Porque, cuando el Margen desiste de conversar con la Periferia, se convierte en una suerte de “autista” enmudecido y enmudecedor, un “trozo de hueco”, un “segmento de vacío”. Su desesperación, como la del desierto o la de los glaciales, no ayuda a la vida.
Y, cuando la Periferia evita relacionarse con el Margen, pareciera que ya no puede resistir la mencionada atracción del Centro, que avanza insidiosamente hacia él y que en él habrá de disolverse o extinguirse.
El diálogo de la Periferia (líquida) con el Margen (sólido) no es fácil ni acontece sin dolor: aquella se siente golpeada por una instancia endurecida, indestructible, casi como una piedra; y este padece el malestar de sentirse rodeado por una sustancia viscosa, igualmente invencible, que quisiera diluirlo, casi como el agua.
LA AUSENCIA DEL LIBRO
No estoy prologando un Libro, por fortuna. Amo las escrituras fragmentarias, discontinuas, irregulares, “interrumpidas”, como se dijo de algunos textos de W. Benjamin.
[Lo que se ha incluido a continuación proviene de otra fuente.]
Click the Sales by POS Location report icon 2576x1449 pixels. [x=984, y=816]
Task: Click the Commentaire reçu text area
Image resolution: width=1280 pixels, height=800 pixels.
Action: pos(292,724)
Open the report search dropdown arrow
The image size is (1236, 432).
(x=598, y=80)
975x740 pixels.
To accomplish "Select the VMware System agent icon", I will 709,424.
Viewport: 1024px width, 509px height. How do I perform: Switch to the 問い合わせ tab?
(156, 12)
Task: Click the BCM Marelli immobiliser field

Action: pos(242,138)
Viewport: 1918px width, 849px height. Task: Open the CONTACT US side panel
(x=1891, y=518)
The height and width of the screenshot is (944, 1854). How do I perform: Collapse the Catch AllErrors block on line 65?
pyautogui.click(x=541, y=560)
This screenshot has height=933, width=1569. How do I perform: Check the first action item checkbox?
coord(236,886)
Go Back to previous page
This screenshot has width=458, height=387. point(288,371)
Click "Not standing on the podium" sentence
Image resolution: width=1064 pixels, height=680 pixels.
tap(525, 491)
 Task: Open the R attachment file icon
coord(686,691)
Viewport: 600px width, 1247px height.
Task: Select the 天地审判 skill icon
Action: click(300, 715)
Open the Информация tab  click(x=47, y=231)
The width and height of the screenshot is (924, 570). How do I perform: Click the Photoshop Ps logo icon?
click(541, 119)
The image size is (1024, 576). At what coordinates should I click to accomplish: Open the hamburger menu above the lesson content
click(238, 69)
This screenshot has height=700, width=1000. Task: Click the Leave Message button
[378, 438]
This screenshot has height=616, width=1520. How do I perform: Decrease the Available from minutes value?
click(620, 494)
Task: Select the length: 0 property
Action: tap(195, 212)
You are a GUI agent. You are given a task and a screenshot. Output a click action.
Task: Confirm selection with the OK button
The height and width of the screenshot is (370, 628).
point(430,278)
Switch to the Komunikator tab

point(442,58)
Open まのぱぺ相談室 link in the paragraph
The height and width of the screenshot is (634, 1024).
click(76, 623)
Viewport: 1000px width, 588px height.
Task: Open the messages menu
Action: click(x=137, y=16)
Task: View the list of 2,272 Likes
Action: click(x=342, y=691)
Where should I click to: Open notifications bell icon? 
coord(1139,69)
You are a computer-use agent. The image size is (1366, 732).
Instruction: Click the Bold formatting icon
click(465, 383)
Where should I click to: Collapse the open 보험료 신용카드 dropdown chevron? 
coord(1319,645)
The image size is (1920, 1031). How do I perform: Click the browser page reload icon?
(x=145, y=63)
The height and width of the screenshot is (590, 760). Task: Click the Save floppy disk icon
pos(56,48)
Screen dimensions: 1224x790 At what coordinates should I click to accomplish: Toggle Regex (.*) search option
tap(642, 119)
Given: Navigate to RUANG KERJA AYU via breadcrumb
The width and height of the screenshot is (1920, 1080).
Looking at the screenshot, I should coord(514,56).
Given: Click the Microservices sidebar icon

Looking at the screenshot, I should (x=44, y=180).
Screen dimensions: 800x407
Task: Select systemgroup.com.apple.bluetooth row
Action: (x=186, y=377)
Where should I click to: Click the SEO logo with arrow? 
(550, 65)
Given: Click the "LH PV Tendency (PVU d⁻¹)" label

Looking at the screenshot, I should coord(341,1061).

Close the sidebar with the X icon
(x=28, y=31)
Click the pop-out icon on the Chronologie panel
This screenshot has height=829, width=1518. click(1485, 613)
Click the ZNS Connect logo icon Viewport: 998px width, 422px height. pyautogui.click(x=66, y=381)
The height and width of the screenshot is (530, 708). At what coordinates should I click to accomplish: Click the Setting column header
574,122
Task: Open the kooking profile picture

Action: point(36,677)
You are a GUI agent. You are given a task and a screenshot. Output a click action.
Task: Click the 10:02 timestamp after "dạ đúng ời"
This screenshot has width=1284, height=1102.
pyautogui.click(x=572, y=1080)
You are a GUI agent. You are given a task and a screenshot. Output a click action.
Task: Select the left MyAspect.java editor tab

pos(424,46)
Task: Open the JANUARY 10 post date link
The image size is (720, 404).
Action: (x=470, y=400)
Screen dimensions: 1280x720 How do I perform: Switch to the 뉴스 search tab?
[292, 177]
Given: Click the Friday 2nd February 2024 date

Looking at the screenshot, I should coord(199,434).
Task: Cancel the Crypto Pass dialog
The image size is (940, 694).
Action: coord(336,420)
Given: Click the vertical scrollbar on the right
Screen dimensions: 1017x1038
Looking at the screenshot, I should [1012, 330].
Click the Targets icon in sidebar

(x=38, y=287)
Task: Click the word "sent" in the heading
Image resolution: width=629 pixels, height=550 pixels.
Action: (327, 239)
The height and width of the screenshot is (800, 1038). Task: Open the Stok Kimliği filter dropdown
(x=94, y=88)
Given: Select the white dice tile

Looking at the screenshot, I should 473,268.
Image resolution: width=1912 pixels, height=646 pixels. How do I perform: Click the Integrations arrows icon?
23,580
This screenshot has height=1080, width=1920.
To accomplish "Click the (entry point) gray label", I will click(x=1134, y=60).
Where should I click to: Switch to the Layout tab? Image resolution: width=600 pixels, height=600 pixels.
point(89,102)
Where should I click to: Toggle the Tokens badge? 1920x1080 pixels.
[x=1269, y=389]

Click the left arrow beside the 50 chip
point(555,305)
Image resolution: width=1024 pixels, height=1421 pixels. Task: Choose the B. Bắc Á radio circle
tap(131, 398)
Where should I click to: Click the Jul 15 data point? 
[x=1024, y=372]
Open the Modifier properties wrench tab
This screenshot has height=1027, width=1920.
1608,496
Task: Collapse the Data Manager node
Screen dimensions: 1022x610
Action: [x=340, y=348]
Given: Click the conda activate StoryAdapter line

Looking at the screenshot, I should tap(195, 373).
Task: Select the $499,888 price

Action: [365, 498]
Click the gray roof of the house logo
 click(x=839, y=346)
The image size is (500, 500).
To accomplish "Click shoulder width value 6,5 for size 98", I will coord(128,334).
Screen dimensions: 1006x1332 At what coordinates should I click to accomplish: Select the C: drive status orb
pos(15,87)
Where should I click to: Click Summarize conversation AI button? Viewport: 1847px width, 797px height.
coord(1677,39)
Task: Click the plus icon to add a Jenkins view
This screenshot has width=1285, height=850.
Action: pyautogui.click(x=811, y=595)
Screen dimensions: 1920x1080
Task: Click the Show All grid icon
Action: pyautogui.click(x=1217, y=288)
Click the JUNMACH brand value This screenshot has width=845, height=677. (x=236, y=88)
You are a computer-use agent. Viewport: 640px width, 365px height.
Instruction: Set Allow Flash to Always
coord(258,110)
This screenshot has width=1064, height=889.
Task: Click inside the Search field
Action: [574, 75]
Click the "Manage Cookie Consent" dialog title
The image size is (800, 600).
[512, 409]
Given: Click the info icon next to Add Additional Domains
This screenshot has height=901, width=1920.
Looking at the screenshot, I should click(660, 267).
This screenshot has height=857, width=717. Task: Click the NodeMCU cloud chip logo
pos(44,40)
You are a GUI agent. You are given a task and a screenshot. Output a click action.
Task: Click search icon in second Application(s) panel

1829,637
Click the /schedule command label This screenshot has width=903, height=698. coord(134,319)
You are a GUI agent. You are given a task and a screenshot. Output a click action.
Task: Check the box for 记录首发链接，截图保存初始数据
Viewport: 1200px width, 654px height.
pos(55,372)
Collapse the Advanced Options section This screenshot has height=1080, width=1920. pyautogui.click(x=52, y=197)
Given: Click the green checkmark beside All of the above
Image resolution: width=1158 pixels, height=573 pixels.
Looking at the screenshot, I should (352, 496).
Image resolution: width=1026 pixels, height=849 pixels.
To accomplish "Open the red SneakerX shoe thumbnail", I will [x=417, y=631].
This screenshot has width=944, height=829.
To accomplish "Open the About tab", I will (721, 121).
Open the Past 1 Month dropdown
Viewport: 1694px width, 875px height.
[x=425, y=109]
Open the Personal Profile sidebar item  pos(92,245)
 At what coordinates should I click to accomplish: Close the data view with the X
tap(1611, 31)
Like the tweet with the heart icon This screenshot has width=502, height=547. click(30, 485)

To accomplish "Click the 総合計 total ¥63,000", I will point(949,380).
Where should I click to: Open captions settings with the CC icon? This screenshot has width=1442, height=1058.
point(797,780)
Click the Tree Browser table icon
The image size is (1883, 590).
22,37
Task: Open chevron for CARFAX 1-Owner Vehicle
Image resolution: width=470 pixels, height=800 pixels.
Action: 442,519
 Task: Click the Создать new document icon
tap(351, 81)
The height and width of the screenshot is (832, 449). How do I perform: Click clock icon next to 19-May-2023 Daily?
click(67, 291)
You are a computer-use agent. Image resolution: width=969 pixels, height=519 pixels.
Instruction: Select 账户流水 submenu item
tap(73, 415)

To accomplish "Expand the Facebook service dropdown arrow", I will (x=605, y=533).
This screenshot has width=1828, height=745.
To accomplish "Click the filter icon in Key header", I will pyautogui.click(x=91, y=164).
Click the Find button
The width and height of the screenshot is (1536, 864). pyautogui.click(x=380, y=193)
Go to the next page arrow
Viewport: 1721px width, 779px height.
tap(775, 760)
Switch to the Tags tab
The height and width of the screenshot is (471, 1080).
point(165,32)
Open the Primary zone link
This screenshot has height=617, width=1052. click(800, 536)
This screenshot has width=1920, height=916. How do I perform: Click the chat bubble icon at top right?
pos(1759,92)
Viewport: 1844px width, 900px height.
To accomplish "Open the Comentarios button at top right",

Me desagrada esa idea teologal del Libro como discernible “unidad de sentido”, sólido en su estructura, lógico en su desarrollo, transparente en su “querer decir”. Contra el Libro, así entendido, se batieron, de modo implícito o manifiesto, poetas y escritores muy diversos, como Baudelaire, Mallarmé, Nietzsche, Blanchot, Barthes, Derrida, etcétera.
La obra de Santiago Jurado se evade de esa esfera sacralizada del Libro y vindica a su manera los valores de lo fragmentario. Sigue una técnica “impresionista”, en la que las pinceladas, sueltas pero coordinadas, los toques de expresión, las dejaciones y las redundancias, los saltos temáticos, las fugas y los reflujos, constituyen la materia del texto y se agolpan, tal orfebres, en el taller del significado. Y, como anoté, danza entre la Periferia y el Margen, sin renegar de las virtudes de la ambigüedad y de la contradicción. De ahí su fertilidad…
Decía E. Zuleta que “solo hay pensamiento donde hay contradicción”. Y es evidente: si no concurre la contradicción estamos simplemente ante un árido sistema de deducciones lógicas, un entorno más próximo al silogismo o incluso a la matemática que a la creatividad. Recuerdo también una observación de G. Bataille, en La experiencia interior: “El aparente relajamiento del rigor puede no expresar más que un rigor mayor, al que se debería responder en primer lugar”. Y, por último, para saldar esta cuestión de un modo expeditivo, remito a una observación crudelísima de X. Rubert de Ventós: “La búsqueda de contradicciones es la obsesión de las mentes tontas”.
Soy feliz, por todo ello, de las contradicciones contenidas en este pequeño preámbulo y en la obra que prologa…
Donde no se da el Libro, se da el texto. El escrito de Santiago aparece así, ya lo apunté, como una especie de “ser vivo”, un organismo palpitante capaz de suscitar muchas ideas, de abrir y de cerrar muchas puertas, de entablar tantos debates como concilios, de facilitar escuchas y de hacer también oídos sordos a no pocas chácharas oficiales.
En cierto sentido, lo que este autor piensa “verdaderamente” de la Escuela y de la docencia, el alcance “exacto” de su crítica y la definición “precisa” de su posicionamiento político-ideológico, son cuestiones que carecen relativamente de interés: “El texto lo hace el lector”, se ha reiterado; y Cartas al docente, este tan inspirador ramillete de palabras (palabras como dardos y también palabras como abrazos), ya pertenece a sus receptores.